Using a recursive definition. Let any word of the form $(\sigma_i w)^*$ be $\sigma_i^* \circ w^*$. The algorithm is obvious. Test if $w^*(t_i) = t_i$ for every generator in $F_n$ is applying a list of $\sigma_i$ to elements in $F_n$.

I wrote the program in Haskell, and posted it on github.The analysis: Given a word with length $l$ in $B_n$, how long does it take to solve the problem with this algorithm? Each application of $\sigma_i^*(u)$ to some word $u$ takes $O(|u|)$ time. One then free reduce. $\sigma_i$ is applied $l$ times.

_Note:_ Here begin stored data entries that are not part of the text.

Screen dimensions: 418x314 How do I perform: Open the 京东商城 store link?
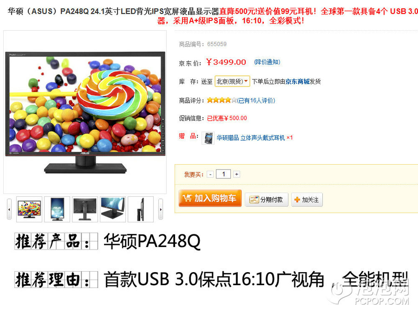(297, 82)
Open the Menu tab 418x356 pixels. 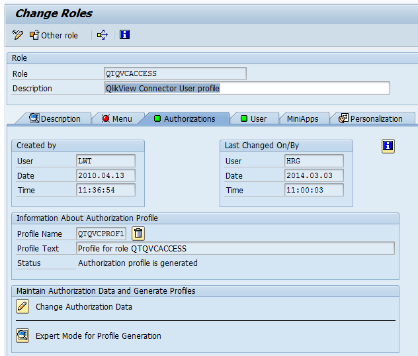pyautogui.click(x=116, y=118)
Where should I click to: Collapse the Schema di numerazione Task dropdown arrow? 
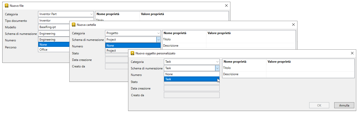(x=217, y=68)
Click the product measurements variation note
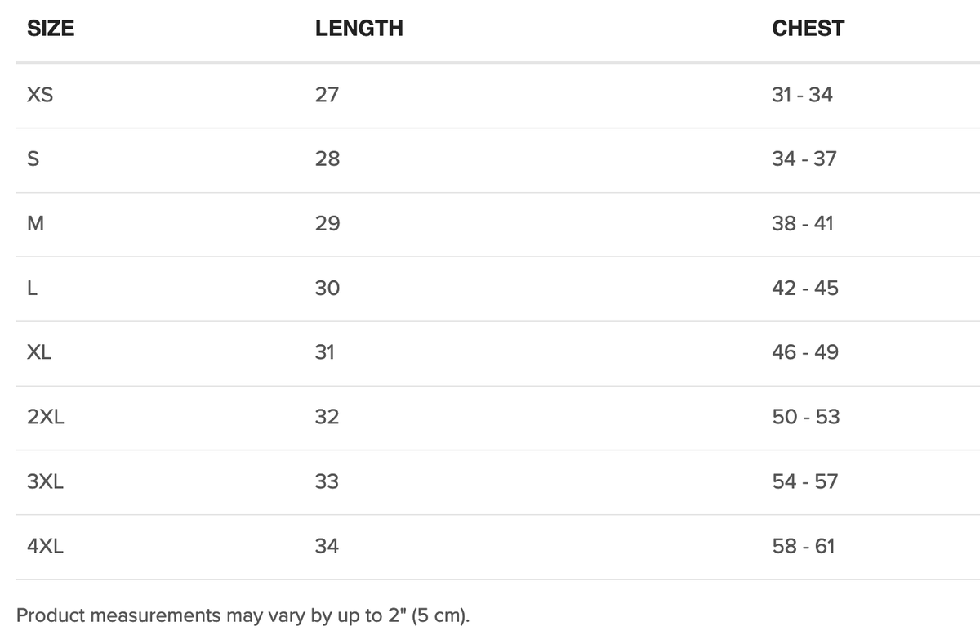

An application of $\sigma_i^*$ can potentially triple the length of the word. If one shows that it can only increase the length of the word by a constant term(given one started from a generator), then we have a $O(l^2 n)$ algorithm.

Braid groups are automatic. If this natural algorithm solves the problem in $O(l^2 n)$ time, it is not a surprise. However, it is likely not true. The running time is more likely to be $O(c^l n)$ for some constant $c$. Although I can prove neither $\sigma_i^*$ and increase the length by a constant factor or by a constant. The best known algorithm in 2000 was provided by a paper of Hessam Hamidi-Tehrani. It runs in $O(l^2 n + l n \log n)$ time, and was proved with advanced techniques.

**Update 06/24/2011**: Siegel provided a example in $B_3$ where the algorithm run in exponential time. $((\sigma_2\sigma_1^{-1})^n)^*(t_1)$.

If we define $a_n,b_n,c_n$ to be the amount of $t_1,t_2,t_3$ (include it's inverses) at step $n$, ignoring the possibility of cancellation. We have the following recurrence relation.

$\displaystyle \begin{aligned} a_{n+1} &= 2a_n + b_n\\ b_{n+1} &= c_n\\ c_{n+1} &= a_n+2c_n\\ \end{aligned}$

One can show $a_n+b_n+c_n = 2F_{2n+1}-1$. It is also true that cancellations are not possible.